(Your instructions):
Could you reproduce the passage on finding candidate sampling regions on Bennu from "The key factors" to "large mapped boulders.", word for word?

(Passage shown):
########

The key factors for quantitative analysis were tilts derived from the global DTM and the location of the mapped particles, all of which were large enough to be hazards and frustrate sampling efficiency. Therefore, other methods were used to identify 50 ROIs:
-
Detailed visual inspection,
-
Crowdsourcing inspection of the global basemap to the OSIRIS-REx science team using the CosmoQuest tool,
-
Machine learning (Cambioni et al. 2019), and
-
Algorithmic extraction of regions with particularly low tilts and not covered by large mapped boulders.
Visual inspection of images and mosaics by individual team members identified numerous apparently smooth and low-tilt ROIs that were often small craters with diameters \(\sim10\text{--}30~\text{m}\); these sites carry the label DL or BB. The entire OSIRIS-REx science team was “crowd-sourced” to inspect a global mosaic with a 21 cm ground sample distance (Bennett et al. 2021), facilitated by a citizen science platform CosmoQuest, internally, for uniform image display and mapping. CosmoQuest is an online citizen science platform where small sections of images are shown and mapped with simple polyline tools, such as lines or dots or circles (Gay and Lehan 2020). To survey for ROIs, the global mosaic was split into 3,385 individual small-format images with 20% overlap between images that were then were displayed in uniform fashion via the CosmoQuest platform. The outputs were circles drawn over regions that, by eye, appeared to be more smooth than surrounding regions. The OSIRIS-REx science team found a large number of possible ROIs using CosmoQuest, and the largest and most commonly mapped regions were extracted from this analysis and carry the label CQ.
The location of the CQ ROIs showed a slight bias for the northern hemisphere. Although geologic differences do exist between the two hemispheres (Daly et al. 2020), there was some concern that mapping fatigue was responsible because the images were displayed for all users in the same order, starting in the northern hemisphere. To combat this possible effect, a customized machine learning algorithm was used (Cambioni et al. 2019) that was originally developed for automatic classification and mapping of geologic features (Wagstaff et al. 2013). It was trained on 36 images of Bennu terrain previously mapped as smooth, rough, or unknown (Cambioni et al. 2019). This effort identified three new ROIs (indicated by the label ML), and found, generally, a more even distribution of smooth regions between the hemispheres than did the human mappers, suggesting that fatigue did play a role in science team mapping quality.

########

[Entries for locating words and elements]

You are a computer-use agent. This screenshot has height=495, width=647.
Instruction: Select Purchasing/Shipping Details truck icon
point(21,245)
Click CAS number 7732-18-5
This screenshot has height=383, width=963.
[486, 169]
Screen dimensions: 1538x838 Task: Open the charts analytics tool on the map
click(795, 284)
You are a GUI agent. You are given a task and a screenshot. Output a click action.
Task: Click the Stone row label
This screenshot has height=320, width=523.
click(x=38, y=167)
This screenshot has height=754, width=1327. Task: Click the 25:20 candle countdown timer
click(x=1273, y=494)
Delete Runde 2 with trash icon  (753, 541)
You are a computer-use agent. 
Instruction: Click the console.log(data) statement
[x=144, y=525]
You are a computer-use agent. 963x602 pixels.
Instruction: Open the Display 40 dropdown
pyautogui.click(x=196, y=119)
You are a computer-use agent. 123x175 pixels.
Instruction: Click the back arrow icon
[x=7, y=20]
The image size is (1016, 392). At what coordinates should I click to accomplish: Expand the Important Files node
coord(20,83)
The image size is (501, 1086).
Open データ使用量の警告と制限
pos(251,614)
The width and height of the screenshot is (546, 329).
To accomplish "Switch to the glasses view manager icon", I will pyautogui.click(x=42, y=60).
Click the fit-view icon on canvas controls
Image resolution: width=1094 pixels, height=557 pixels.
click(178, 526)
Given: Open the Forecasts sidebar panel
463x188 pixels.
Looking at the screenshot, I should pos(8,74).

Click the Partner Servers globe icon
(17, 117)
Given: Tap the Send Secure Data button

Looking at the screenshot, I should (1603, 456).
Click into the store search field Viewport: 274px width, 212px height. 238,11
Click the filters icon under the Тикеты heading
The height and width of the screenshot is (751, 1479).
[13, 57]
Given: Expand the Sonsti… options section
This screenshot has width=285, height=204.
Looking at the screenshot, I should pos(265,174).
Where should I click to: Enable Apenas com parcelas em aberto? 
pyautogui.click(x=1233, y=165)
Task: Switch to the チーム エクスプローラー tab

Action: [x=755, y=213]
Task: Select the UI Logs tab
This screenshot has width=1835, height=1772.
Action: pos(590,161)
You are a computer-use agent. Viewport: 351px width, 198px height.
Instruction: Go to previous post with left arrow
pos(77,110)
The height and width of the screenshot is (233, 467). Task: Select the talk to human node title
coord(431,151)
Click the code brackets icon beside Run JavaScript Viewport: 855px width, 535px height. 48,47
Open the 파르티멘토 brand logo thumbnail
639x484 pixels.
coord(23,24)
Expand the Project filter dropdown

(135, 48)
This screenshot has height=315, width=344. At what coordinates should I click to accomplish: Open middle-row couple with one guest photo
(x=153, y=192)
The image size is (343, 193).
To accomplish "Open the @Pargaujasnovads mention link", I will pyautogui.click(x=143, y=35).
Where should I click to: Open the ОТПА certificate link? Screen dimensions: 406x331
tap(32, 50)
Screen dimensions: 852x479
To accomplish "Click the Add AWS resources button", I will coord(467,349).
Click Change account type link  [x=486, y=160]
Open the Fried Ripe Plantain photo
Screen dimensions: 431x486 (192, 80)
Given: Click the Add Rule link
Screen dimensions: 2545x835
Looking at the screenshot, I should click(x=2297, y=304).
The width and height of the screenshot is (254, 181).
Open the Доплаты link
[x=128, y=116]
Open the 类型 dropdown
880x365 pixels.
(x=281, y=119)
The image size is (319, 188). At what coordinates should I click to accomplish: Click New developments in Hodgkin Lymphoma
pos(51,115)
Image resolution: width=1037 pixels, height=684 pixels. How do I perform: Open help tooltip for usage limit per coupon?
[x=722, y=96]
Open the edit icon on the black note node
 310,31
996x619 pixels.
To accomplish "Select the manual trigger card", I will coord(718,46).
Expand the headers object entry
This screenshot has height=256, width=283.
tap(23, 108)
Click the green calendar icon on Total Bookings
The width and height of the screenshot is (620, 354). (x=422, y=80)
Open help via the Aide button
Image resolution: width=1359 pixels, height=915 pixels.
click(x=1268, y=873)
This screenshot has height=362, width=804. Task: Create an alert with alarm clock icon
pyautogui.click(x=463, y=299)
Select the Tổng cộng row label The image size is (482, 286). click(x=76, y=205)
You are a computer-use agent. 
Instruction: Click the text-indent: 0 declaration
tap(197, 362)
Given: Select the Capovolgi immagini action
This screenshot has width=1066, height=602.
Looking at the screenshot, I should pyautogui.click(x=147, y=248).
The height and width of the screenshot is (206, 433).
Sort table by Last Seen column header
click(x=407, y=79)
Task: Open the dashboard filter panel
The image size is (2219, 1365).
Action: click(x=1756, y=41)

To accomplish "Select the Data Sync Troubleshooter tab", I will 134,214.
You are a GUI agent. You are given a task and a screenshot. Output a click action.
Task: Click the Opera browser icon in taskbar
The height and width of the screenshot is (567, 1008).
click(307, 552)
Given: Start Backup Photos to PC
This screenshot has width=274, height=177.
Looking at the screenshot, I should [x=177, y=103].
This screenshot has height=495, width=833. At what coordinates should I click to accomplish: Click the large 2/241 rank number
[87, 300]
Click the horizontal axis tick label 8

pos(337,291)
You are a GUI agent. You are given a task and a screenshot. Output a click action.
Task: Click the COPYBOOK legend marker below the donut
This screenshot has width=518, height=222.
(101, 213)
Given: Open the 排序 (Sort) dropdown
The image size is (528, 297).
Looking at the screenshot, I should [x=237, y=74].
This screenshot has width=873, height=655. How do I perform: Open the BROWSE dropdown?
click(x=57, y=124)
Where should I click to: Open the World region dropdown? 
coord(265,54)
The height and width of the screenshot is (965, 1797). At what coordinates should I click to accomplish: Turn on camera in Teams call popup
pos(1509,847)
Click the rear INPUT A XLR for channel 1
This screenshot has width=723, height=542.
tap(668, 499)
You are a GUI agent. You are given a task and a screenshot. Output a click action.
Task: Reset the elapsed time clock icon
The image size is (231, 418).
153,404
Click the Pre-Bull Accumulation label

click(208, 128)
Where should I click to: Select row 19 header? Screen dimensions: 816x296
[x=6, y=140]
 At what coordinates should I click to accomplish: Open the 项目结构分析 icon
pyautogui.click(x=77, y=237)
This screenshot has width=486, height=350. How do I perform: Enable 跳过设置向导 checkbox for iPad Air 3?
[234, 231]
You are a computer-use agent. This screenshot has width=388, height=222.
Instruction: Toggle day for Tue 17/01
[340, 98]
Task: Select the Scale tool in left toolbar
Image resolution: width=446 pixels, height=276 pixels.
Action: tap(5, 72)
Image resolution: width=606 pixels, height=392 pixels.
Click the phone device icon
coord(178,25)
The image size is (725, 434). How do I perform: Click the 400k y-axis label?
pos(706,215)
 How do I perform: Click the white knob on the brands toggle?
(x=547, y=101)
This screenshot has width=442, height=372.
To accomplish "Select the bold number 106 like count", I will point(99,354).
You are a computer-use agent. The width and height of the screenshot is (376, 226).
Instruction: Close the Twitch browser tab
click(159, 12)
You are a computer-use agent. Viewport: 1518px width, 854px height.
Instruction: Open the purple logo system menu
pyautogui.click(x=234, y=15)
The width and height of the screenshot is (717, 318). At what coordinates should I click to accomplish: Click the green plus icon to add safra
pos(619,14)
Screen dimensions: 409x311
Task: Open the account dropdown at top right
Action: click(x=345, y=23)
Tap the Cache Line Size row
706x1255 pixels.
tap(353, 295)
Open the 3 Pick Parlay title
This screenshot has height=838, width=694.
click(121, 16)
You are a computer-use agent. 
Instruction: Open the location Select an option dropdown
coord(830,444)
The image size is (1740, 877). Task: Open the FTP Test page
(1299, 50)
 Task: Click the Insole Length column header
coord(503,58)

########

(Written answer):
The key factors for quantitative analysis were tilts derived from the global DTM and the location of the mapped particles, all of which were large enough to be hazards and frustrate sampling efficiency. Therefore, other methods were used to identify 50 ROIs:
-
Detailed visual inspection,
-
Crowdsourcing inspection of the global basemap to the OSIRIS-REx science team using the CosmoQuest tool,
-
Machine learning (Cambioni et al. 2019), and
-
Algorithmic extraction of regions with particularly low tilts and not covered by large mapped boulders.